(MATERIAL PROVIDED begins)

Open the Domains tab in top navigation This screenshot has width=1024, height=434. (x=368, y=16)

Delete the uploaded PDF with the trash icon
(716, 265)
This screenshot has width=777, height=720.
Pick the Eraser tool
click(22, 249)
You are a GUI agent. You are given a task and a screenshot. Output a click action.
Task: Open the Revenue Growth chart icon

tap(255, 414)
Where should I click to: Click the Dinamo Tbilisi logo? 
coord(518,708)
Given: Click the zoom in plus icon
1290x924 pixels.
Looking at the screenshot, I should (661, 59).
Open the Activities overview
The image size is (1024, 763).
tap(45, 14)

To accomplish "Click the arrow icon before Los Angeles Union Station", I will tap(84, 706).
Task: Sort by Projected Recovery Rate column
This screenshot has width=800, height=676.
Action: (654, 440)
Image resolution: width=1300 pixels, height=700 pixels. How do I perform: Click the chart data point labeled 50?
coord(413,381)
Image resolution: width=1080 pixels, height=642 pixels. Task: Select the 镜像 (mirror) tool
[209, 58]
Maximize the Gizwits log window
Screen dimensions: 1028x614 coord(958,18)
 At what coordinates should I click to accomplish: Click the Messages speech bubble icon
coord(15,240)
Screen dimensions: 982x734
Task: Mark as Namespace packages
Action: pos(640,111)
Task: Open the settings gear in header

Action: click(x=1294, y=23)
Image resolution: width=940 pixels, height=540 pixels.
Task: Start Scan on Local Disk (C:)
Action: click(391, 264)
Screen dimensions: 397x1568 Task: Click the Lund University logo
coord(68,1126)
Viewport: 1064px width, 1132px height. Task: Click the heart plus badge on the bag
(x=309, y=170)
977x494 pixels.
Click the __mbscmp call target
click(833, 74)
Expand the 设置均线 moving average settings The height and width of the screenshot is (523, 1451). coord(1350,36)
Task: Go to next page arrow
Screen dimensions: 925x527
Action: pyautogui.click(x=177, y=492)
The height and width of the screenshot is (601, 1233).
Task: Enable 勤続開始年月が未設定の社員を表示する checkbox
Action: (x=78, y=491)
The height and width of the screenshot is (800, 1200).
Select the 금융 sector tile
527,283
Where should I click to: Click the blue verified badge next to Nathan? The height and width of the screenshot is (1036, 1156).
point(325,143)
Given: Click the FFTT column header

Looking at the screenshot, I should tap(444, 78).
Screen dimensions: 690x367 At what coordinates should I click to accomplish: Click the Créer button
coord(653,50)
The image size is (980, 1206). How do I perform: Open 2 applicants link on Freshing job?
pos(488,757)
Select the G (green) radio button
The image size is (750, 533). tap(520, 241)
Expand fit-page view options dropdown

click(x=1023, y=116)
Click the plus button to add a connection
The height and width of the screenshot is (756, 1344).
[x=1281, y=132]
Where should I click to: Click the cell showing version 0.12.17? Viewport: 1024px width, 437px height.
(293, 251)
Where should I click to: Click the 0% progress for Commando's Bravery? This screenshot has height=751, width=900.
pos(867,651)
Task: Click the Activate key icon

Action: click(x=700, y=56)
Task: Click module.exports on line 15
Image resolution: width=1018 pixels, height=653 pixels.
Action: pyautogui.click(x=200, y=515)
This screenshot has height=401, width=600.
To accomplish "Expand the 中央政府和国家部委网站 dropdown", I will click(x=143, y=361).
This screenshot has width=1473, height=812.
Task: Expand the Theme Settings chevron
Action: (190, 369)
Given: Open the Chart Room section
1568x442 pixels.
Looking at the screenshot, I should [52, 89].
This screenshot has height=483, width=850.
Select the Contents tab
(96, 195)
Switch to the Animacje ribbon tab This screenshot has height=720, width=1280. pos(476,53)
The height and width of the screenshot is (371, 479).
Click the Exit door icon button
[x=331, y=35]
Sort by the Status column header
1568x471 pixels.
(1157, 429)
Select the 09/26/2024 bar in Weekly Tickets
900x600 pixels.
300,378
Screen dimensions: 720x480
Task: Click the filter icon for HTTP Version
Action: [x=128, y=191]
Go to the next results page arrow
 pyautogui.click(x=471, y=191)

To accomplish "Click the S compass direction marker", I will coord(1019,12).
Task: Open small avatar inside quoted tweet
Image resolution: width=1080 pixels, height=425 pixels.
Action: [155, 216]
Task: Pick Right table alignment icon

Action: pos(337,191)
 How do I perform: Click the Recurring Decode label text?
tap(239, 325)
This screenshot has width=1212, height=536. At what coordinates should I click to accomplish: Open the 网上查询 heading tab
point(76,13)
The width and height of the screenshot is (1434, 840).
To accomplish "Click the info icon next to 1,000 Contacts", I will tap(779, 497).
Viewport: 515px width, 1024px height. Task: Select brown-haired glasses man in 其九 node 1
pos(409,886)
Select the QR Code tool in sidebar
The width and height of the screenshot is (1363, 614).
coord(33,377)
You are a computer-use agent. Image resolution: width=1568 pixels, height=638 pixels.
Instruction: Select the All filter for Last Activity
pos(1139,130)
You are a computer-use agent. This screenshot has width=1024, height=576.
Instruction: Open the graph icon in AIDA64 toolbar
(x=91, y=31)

(MATERIAL PROVIDED ends)

§ TASK DIRECTIONS
Starting with the first line of the data above, copy each line exactly until you reach the line with "You are a GUI"; include that line as well.

§ ANSWER BOX
Open the Domains tab in top navigation This screenshot has width=1024, height=434. (x=368, y=16)

Delete the uploaded PDF with the trash icon
(716, 265)
This screenshot has width=777, height=720.
Pick the Eraser tool
click(22, 249)
You are a GUI agent. You are given a task and a screenshot. Output a click action.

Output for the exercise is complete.